**What is being asked**:
Print every entry below again. Nothing may differ from the original.

**Saved entries**:
######
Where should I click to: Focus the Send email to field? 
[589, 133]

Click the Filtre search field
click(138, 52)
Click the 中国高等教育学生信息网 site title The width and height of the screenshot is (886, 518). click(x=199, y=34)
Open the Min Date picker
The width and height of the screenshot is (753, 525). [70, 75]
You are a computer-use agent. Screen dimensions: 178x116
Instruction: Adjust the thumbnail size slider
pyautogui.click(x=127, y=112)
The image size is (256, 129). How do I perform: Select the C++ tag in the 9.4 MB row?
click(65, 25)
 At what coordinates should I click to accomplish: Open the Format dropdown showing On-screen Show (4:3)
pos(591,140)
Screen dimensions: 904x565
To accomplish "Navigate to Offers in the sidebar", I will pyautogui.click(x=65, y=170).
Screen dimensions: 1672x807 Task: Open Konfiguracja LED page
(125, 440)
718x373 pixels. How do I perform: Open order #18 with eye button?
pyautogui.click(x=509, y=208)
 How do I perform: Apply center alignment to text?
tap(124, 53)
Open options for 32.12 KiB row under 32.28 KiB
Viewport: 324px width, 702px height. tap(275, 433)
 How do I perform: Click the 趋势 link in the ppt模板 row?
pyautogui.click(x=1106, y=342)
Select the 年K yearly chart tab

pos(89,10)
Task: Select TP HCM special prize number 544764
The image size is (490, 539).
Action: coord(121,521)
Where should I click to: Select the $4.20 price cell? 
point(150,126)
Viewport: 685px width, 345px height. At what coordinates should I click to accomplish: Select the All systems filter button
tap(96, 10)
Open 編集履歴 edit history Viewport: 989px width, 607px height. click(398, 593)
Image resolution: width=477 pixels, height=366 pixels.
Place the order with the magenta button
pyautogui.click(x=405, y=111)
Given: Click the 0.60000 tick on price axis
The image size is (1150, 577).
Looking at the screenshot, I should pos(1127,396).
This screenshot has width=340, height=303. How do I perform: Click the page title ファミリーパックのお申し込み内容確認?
######
**Exercise result**:
Where should I click to: Focus the Send email to field? 
[589, 133]

Click the Filtre search field
click(138, 52)
Click the 中国高等教育学生信息网 site title The width and height of the screenshot is (886, 518). click(x=199, y=34)
Open the Min Date picker
The width and height of the screenshot is (753, 525). [70, 75]
You are a computer-use agent. Screen dimensions: 178x116
Instruction: Adjust the thumbnail size slider
pyautogui.click(x=127, y=112)
The image size is (256, 129). How do I perform: Select the C++ tag in the 9.4 MB row?
click(65, 25)
 At what coordinates should I click to accomplish: Open the Format dropdown showing On-screen Show (4:3)
pos(591,140)
Screen dimensions: 904x565
To accomplish "Navigate to Offers in the sidebar", I will pyautogui.click(x=65, y=170).
Screen dimensions: 1672x807 Task: Open Konfiguracja LED page
(125, 440)
718x373 pixels. How do I perform: Open order #18 with eye button?
pyautogui.click(x=509, y=208)
 How do I perform: Apply center alignment to text?
tap(124, 53)
Open options for 32.12 KiB row under 32.28 KiB
Viewport: 324px width, 702px height. tap(275, 433)
 How do I perform: Click the 趋势 link in the ppt模板 row?
pyautogui.click(x=1106, y=342)
Select the 年K yearly chart tab

pos(89,10)
Task: Select TP HCM special prize number 544764
The image size is (490, 539).
Action: coord(121,521)
Where should I click to: Select the $4.20 price cell? 
point(150,126)
Viewport: 685px width, 345px height. At what coordinates should I click to accomplish: Select the All systems filter button
tap(96, 10)
Open 編集履歴 edit history Viewport: 989px width, 607px height. click(398, 593)
Image resolution: width=477 pixels, height=366 pixels.
Place the order with the magenta button
pyautogui.click(x=405, y=111)
Given: Click the 0.60000 tick on price axis
The image size is (1150, 577).
Looking at the screenshot, I should pos(1127,396).
This screenshot has width=340, height=303. How do I perform: Click the page title ファミリーパックのお申し込み内容確認?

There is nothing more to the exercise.